An interesting man is Barry Fantoni, not just one who has done interesting things (and there are plenty of those in his CV), but interesting in his own right.
The lad from South London, whose father was a professional painter, attended Archbishop Temple School in the grounds of the Archbishop of Canterbury’s London residence, "run by sadists and miserable Christians". He established himself as an artist as a 14-year-old with the help of a red-bearded, socialist teacher, Lyle Watson, who "rolled his own sweaters and knitted his own fags’’ and who took Fantoni under his wing, helping him gain a Wedgwood Scholarship to the Camberwell School of Arts and Crafts.
In true artistic fashion, expulsion soon followed, though it remains unclear whether for painting the faculty naked in the style of Toulouse Lautrec (but with erections) or, according to the school, "for your drunken behaviour, lack of respect for property, theft of student union funds, wrecking the home of one of the teachers in a state of drunken madness…" Fantoni’s defence on the former is a 'hands open’. "How was I to know that the school inspectors were coming to the exhibition?" For the latter, that he was merely holding a radio that a drunken squaddie who’d crashed the party had buried in the garden because it was funny. "I was guilty of all but one of those. I didn’t wreck the teacher’s home. I’d rescued the radio and was holding it, standing by a hole in the garden, next to a spade, covered in earth. What were they going to think? But it really wasn’t my fault."
Barry Fantoni’s place in the pantheon of 1960s cool was assured early on when the Daily Mirror wrote of him in 1967, "Barry doesn’t so much know what is in - he decides it." He worked as a clarinettist, saxophonist, trumpeter and drummer - "I wasn’t any good, I just had the kit," he says - to keep the money coming in, and started what would become lifelong friendships with Michael Horowitz, Ray Davies and Chris Gosden. Fantoni’s love of jazz bloomed. He knew Baroness Pannonica de Koenigswarter, the ‘Jazz Baroness’ patron of Thelonious Monk in whose New York Stanhope Rooms home Charlie Parker had died in 1955. He played with Ray Davies, the "greatest songwriter of the modern generation. A true poet," and remembers well the call from Ray telling him of the birth of the Kinks. He was a midwife at the birth of Pop Art, teaching at the Croydon College of Art alongside Bridget Riley and Howard Hodgkin.
Sleeping rough in Paris - "never a good idea" - after expulsion from Camberwell alternated with stays at the local US Army camp while he sought gigs playing clarinet for cash. The money bought copies of The Olympia Press editions of The Naked Lunch and other works banned in the UK, that he brought back to sell in Soho. "Being a student, no one ever bothered to look in your bag." But in 1961, street life brought on TB, a return to London and a period of convalescence that saw Fantoni become a lifeguard at Brockwell Park Lido before returning to Camberwell and restarting his art education with renewed and serious intent, even becoming the president of the Student’s Union and starting the cinema club and theatre group.
******
• Set tasks
A: Return the portion of the Barry Fantoni profile from "Sleeping rough in" up to and including "and theatre group.", copied word for word.
B: Name every musical instrument the Barry Fantoni profile says he played.
C: Condense the paragraph of the Barry Fantoni profile that begins "Sleeping rough in Paris" into a short bulleted list that keeps its main facts.

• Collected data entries
******
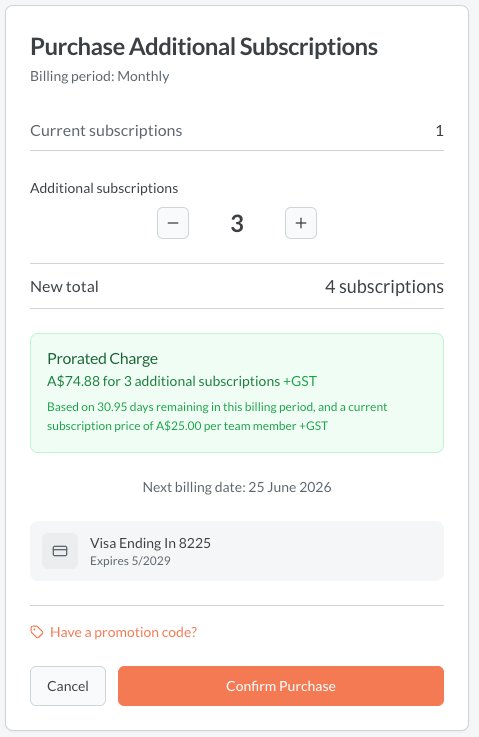Screen dimensions: 479x737
Task: Open the 'Have a promotion code?' link
Action: click(x=123, y=632)
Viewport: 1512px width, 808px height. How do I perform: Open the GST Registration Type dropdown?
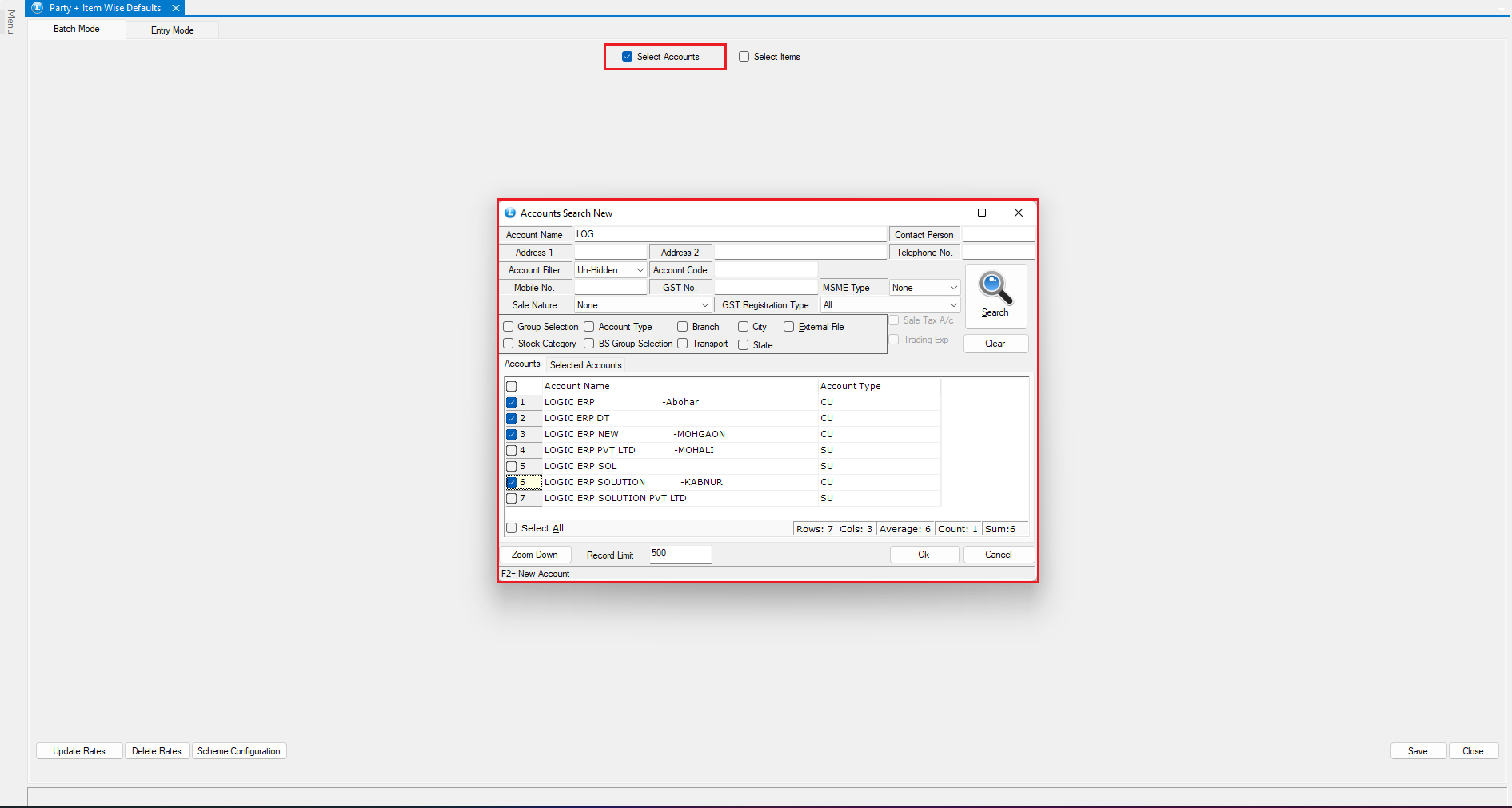[953, 305]
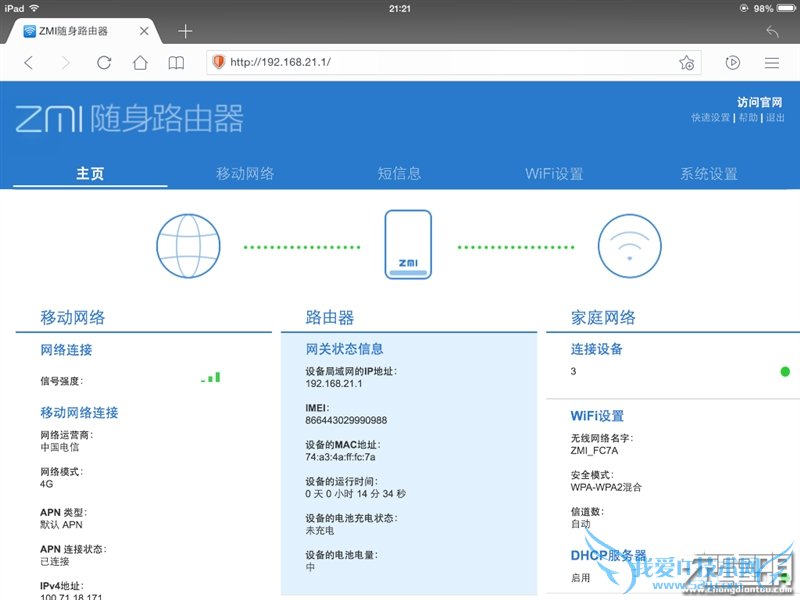Image resolution: width=800 pixels, height=600 pixels.
Task: Go to the 系统设置 tab
Action: [709, 174]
******
• Solutions to the exercise
A:
Sleeping rough in Paris - "never a good idea" - after expulsion from Camberwell alternated with stays at the local US Army camp while he sought gigs playing clarinet for cash. The money bought copies of The Olympia Press editions of The Naked Lunch and other works banned in the UK, that he brought back to sell in Soho. "Being a student, no one ever bothered to look in your bag." But in 1961, street life brought on TB, a return to London and a period of convalescence that saw Fantoni become a lifeguard at Brockwell Park Lido before returning to Camberwell and restarting his art education with renewed and serious intent, even becoming the president of the Student’s Union and starting the cinema club and theatre group.

B: Clarinet, saxophone, trumpet, drums

C:
- After his expulsion from Camberwell, Fantoni slept rough in Paris, alternating with stays at the local US Army camp, while he looked for paid clarinet gigs.
- With the money he bought Olympia Press editions of The Naked Lunch and other works banned in the UK, which he brought back to sell in Soho. As a student, no one checked his bag.
- In 1961, street life brought on TB, which led to a return to London and a period of convalescence, during which he worked as a lifeguard at Brockwell Park Lido.
- He then went back to Camberwell and restarted his art education with serious intent. He became president of the Student's Union and started the cinema club and theatre group.